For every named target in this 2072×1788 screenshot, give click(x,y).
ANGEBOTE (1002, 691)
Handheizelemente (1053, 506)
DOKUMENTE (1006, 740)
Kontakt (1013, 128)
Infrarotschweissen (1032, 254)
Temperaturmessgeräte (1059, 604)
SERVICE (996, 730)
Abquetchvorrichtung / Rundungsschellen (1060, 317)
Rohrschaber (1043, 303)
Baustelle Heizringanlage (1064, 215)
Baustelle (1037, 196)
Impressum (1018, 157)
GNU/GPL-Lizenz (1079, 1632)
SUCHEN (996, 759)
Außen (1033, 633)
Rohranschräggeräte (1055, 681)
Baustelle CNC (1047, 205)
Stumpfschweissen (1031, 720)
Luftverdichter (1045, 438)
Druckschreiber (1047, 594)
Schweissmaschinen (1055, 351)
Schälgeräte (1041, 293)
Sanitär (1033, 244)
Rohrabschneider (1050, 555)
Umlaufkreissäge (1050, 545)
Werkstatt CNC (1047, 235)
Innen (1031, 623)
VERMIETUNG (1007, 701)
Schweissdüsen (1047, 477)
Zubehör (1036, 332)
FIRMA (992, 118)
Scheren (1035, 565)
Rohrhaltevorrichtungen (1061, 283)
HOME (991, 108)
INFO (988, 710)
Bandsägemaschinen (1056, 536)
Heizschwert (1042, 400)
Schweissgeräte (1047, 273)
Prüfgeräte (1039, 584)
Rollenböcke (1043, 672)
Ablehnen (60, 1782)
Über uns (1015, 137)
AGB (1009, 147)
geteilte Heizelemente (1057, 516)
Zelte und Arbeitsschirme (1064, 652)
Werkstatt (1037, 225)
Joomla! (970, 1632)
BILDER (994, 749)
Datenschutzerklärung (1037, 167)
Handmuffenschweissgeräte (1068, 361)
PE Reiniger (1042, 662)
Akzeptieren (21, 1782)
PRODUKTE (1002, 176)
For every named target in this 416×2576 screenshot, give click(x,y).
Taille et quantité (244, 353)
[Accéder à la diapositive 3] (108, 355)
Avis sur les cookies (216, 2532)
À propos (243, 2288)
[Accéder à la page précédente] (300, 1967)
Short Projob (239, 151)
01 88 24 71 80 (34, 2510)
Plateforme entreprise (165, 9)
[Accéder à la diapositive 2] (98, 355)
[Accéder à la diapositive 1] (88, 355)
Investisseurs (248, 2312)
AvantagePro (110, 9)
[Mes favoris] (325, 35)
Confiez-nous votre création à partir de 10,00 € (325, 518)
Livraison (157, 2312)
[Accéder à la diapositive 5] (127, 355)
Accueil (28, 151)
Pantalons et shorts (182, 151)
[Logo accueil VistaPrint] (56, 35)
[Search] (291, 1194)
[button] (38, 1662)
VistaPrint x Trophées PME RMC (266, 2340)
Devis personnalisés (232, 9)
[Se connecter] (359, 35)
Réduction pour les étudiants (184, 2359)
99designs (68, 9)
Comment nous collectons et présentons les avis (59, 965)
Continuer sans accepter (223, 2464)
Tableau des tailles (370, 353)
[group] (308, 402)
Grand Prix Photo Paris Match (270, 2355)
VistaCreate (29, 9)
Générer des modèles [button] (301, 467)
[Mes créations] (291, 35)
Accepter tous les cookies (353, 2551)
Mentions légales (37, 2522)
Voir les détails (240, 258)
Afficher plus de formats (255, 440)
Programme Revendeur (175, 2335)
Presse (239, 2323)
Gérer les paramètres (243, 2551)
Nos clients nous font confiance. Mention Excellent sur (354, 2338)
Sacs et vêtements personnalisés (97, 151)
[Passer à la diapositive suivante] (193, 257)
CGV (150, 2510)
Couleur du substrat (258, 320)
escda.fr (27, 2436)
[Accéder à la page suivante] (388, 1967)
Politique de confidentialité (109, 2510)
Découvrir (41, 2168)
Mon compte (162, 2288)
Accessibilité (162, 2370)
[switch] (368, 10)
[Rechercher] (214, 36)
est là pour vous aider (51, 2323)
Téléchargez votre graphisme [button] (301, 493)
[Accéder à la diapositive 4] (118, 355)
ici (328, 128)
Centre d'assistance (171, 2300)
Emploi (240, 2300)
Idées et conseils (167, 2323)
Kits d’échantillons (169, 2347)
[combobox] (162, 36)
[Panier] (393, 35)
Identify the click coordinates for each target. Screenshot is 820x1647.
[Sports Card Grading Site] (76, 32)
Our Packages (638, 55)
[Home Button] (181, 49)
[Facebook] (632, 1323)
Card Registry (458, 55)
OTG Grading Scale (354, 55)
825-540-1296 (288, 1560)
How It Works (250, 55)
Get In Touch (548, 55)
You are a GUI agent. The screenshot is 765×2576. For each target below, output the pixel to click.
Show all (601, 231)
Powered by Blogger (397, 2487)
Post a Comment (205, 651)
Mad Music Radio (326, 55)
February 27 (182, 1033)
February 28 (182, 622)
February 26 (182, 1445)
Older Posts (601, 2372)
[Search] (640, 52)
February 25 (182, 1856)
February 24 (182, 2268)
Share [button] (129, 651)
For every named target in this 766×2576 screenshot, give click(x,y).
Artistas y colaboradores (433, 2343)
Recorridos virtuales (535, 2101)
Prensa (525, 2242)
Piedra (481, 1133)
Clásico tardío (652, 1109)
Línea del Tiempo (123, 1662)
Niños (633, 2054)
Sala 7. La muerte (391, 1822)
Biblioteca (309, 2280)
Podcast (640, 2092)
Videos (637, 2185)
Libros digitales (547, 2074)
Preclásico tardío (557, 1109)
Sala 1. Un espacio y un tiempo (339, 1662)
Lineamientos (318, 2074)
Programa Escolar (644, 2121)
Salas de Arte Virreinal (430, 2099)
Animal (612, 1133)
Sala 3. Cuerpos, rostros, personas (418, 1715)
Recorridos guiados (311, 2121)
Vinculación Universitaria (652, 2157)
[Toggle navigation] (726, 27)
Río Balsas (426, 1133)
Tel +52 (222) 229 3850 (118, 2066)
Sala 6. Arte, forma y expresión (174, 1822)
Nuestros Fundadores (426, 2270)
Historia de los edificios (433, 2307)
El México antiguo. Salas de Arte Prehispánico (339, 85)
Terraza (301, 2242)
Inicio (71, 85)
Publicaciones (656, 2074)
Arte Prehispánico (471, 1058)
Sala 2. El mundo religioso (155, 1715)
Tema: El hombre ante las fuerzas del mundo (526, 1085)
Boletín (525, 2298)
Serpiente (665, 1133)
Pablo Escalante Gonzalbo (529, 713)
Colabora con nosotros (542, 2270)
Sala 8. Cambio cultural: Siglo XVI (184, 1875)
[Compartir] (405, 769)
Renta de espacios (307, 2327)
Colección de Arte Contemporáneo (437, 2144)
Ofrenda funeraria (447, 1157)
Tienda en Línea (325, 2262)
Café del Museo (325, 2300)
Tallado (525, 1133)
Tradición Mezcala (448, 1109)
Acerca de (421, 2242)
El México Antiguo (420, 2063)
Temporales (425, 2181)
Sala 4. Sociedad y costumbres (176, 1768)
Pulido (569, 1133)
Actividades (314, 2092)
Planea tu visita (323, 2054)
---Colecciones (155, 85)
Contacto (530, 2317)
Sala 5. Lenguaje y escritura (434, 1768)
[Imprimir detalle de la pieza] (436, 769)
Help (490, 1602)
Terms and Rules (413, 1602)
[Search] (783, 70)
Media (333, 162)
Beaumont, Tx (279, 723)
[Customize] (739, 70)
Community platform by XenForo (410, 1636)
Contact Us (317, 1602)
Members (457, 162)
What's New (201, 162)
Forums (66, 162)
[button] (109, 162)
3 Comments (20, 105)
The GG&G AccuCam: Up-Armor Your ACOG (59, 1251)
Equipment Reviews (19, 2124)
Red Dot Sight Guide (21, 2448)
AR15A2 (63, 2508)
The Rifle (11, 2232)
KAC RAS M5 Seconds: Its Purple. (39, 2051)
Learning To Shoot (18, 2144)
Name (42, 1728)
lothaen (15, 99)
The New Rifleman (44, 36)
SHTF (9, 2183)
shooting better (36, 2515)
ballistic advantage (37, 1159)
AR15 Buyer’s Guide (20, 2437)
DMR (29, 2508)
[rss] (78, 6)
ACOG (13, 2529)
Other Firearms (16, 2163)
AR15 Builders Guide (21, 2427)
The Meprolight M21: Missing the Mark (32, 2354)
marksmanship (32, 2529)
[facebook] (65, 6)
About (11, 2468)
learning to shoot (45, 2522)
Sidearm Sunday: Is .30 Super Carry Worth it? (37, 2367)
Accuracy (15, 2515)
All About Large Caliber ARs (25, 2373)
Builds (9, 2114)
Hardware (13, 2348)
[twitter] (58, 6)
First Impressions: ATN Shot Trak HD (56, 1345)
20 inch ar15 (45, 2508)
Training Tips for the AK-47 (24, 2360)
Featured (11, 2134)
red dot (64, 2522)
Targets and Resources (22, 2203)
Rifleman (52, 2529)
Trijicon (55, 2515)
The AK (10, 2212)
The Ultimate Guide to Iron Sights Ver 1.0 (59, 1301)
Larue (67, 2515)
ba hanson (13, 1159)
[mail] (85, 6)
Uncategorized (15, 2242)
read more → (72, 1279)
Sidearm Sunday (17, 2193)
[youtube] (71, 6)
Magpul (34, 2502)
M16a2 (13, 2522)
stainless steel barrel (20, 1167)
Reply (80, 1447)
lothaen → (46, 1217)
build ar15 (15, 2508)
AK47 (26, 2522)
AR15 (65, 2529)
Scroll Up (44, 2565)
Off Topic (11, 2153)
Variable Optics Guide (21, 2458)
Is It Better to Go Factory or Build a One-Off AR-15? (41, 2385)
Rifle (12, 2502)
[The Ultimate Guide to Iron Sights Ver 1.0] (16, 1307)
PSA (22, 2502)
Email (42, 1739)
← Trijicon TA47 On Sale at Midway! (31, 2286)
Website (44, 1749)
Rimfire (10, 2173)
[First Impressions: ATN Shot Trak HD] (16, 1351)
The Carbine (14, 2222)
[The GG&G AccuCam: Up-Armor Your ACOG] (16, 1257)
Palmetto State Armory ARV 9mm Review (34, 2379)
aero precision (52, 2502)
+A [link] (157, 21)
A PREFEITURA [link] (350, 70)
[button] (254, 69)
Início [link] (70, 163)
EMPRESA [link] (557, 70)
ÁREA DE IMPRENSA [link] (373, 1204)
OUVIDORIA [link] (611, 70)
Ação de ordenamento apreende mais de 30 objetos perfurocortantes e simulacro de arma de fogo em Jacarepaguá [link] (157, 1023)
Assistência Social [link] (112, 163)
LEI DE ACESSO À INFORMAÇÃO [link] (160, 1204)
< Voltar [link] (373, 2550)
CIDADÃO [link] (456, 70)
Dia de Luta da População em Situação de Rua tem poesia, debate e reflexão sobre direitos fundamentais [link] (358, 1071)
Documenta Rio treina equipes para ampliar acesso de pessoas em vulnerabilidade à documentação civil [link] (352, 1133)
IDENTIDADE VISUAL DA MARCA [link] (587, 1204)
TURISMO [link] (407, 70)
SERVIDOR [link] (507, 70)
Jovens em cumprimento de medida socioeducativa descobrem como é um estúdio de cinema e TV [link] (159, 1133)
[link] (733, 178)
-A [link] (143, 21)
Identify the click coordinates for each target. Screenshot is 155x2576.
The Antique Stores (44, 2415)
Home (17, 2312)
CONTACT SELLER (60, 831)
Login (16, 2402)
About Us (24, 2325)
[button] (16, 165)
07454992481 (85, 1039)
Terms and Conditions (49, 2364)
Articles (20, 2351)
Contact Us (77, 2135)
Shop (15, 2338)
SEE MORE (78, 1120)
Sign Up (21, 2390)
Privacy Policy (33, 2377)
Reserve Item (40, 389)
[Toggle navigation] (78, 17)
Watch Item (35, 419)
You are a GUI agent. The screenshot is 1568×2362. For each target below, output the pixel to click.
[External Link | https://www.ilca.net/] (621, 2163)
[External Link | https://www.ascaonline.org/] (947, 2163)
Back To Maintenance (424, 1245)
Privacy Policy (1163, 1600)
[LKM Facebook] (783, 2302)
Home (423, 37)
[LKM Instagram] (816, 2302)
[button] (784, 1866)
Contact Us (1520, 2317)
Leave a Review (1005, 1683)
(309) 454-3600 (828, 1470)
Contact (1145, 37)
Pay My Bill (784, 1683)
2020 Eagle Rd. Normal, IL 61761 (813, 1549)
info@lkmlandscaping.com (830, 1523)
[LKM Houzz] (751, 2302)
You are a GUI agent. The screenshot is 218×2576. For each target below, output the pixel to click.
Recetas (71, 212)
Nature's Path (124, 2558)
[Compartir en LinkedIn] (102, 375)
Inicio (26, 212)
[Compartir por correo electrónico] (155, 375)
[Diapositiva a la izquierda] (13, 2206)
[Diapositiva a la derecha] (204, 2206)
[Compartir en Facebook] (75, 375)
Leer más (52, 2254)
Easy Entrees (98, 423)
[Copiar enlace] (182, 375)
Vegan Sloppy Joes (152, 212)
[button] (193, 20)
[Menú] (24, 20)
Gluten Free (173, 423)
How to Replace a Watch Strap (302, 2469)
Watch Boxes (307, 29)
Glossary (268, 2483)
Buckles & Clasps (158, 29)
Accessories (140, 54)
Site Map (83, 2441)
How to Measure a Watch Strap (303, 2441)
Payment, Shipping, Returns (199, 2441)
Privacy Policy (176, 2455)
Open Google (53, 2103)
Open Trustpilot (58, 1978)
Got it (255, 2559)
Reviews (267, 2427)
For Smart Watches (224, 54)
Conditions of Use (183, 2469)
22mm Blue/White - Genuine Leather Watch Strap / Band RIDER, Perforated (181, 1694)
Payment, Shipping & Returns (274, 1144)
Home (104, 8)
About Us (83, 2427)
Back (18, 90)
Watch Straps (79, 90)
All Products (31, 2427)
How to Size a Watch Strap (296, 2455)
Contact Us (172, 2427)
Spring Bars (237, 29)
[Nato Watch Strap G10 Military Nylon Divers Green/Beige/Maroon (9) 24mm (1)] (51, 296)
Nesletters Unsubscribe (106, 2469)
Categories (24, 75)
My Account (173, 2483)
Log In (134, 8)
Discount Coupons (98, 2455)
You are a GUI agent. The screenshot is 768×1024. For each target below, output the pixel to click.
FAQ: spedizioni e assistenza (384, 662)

========================

**Exercise prompt**
Write out, from the lines above, only those from the line with "[Sports Card Grading Site] (76, 32)" to the line with "Tienda en Línea (325, 2262)", exactly as given, including the first and the last.

**Reply**
[Sports Card Grading Site] (76, 32)
Our Packages (638, 55)
[Home Button] (181, 49)
[Facebook] (632, 1323)
Card Registry (458, 55)
OTG Grading Scale (354, 55)
825-540-1296 (288, 1560)
How It Works (250, 55)
Get In Touch (548, 55)
You are a GUI agent. The screenshot is 765×2576. For each target below, output the pixel to click.
Show all (601, 231)
Powered by Blogger (397, 2487)
Post a Comment (205, 651)
Mad Music Radio (326, 55)
February 27 (182, 1033)
February 28 (182, 622)
February 26 (182, 1445)
Older Posts (601, 2372)
[Search] (640, 52)
February 25 (182, 1856)
February 24 (182, 2268)
Share [button] (129, 651)
For every named target in this 766×2576 screenshot, give click(x,y).
Artistas y colaboradores (433, 2343)
Recorridos virtuales (535, 2101)
Prensa (525, 2242)
Piedra (481, 1133)
Clásico tardío (652, 1109)
Línea del Tiempo (123, 1662)
Niños (633, 2054)
Sala 7. La muerte (391, 1822)
Biblioteca (309, 2280)
Podcast (640, 2092)
Videos (637, 2185)
Libros digitales (547, 2074)
Preclásico tardío (557, 1109)
Sala 1. Un espacio y un tiempo (339, 1662)
Lineamientos (318, 2074)
Programa Escolar (644, 2121)
Salas de Arte Virreinal (430, 2099)
Animal (612, 1133)
Sala 3. Cuerpos, rostros, personas (418, 1715)
Recorridos guiados (311, 2121)
Vinculación Universitaria (652, 2157)
[Toggle navigation] (726, 27)
Río Balsas (426, 1133)
Tel +52 (222) 229 3850 (118, 2066)
Sala 6. Arte, forma y expresión (174, 1822)
Nuestros Fundadores (426, 2270)
Historia de los edificios (433, 2307)
El México antiguo. Salas de Arte Prehispánico (339, 85)
Terraza (301, 2242)
Inicio (71, 85)
Publicaciones (656, 2074)
Arte Prehispánico (471, 1058)
Sala 2. El mundo religioso (155, 1715)
Tema: El hombre ante las fuerzas del mundo (526, 1085)
Boletín (525, 2298)
Serpiente (665, 1133)
Pablo Escalante Gonzalbo (529, 713)
Colabora con nosotros (542, 2270)
Sala 8. Cambio cultural: Siglo XVI (184, 1875)
[Compartir] (405, 769)
Renta de espacios (307, 2327)
Colección de Arte Contemporáneo (437, 2144)
Ofrenda funeraria (447, 1157)
Tienda en Línea (325, 2262)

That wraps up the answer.